Document and screenshot pointing records
* * * * * * *

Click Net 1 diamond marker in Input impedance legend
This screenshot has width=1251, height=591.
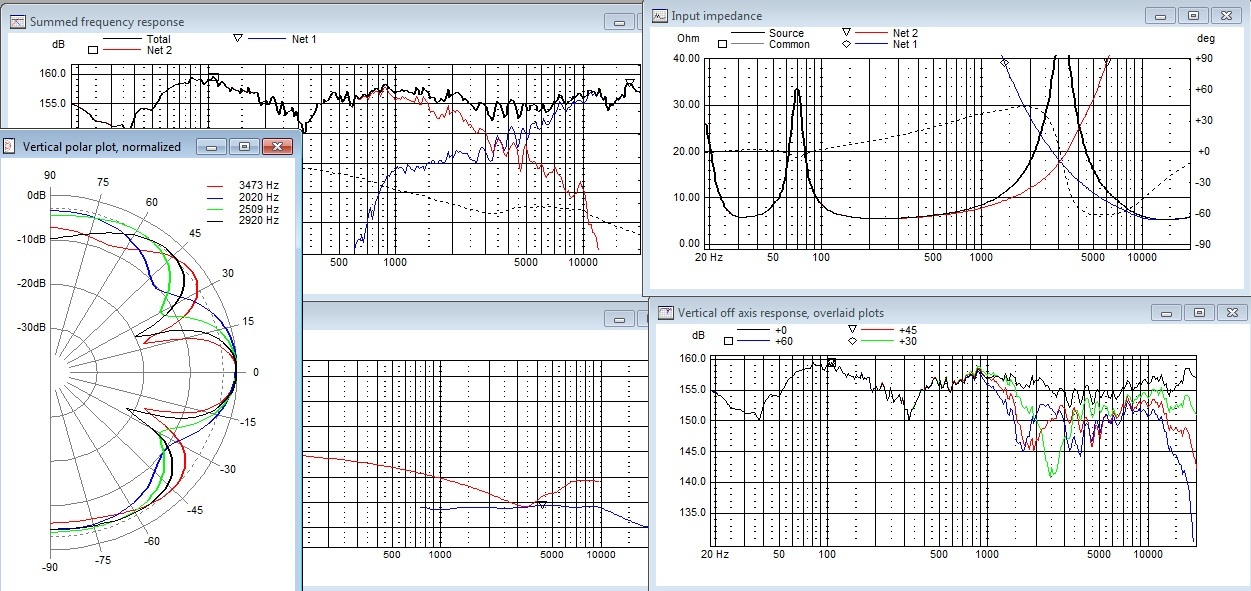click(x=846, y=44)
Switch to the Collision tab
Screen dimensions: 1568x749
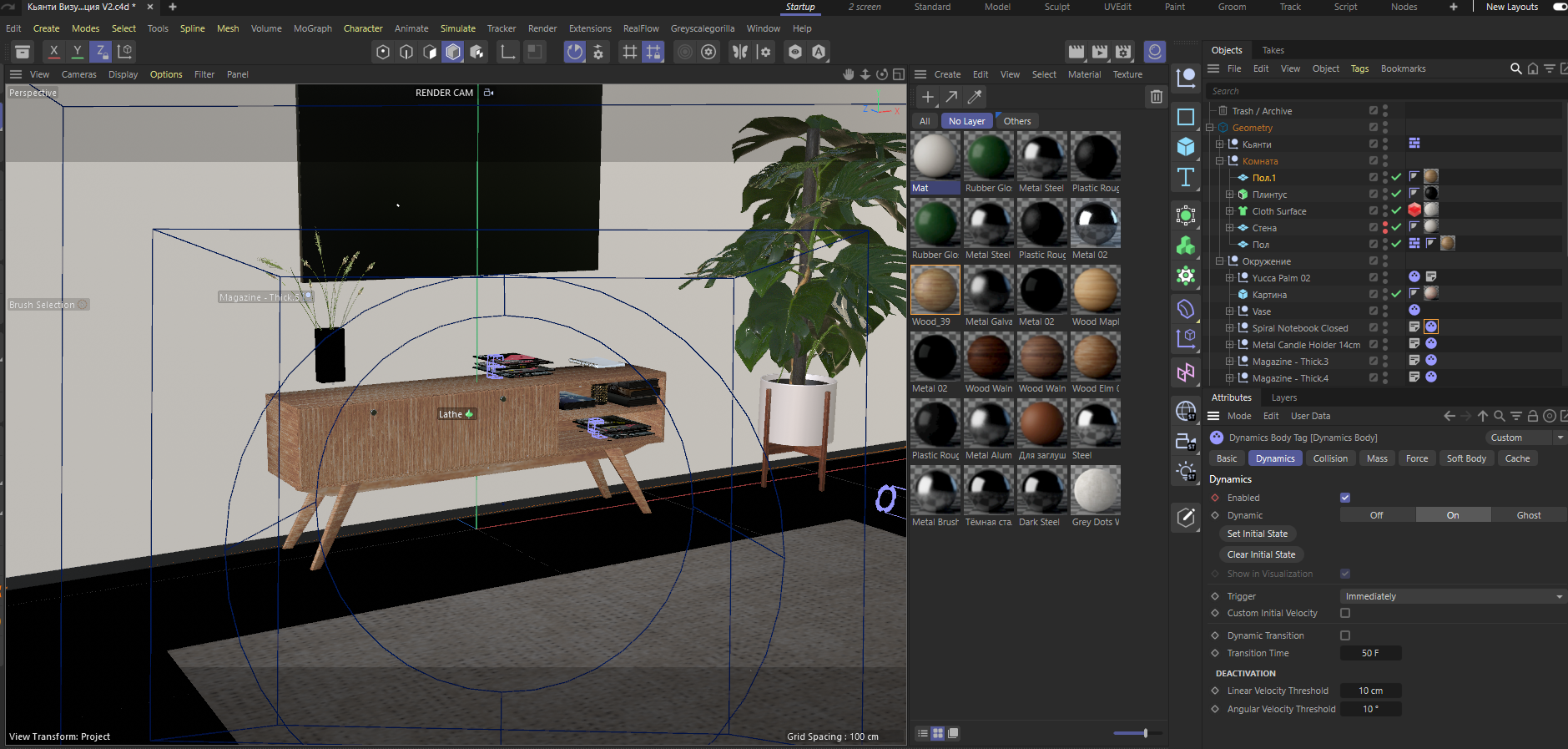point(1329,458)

* * * * * * *

**Given request**. Copy the records above verbatim, leaving the pictures out of your answer.

**Exercise response**.
Click Net 1 diamond marker in Input impedance legend
This screenshot has width=1251, height=591.
click(x=846, y=44)
Switch to the Collision tab
Screen dimensions: 1568x749
point(1329,458)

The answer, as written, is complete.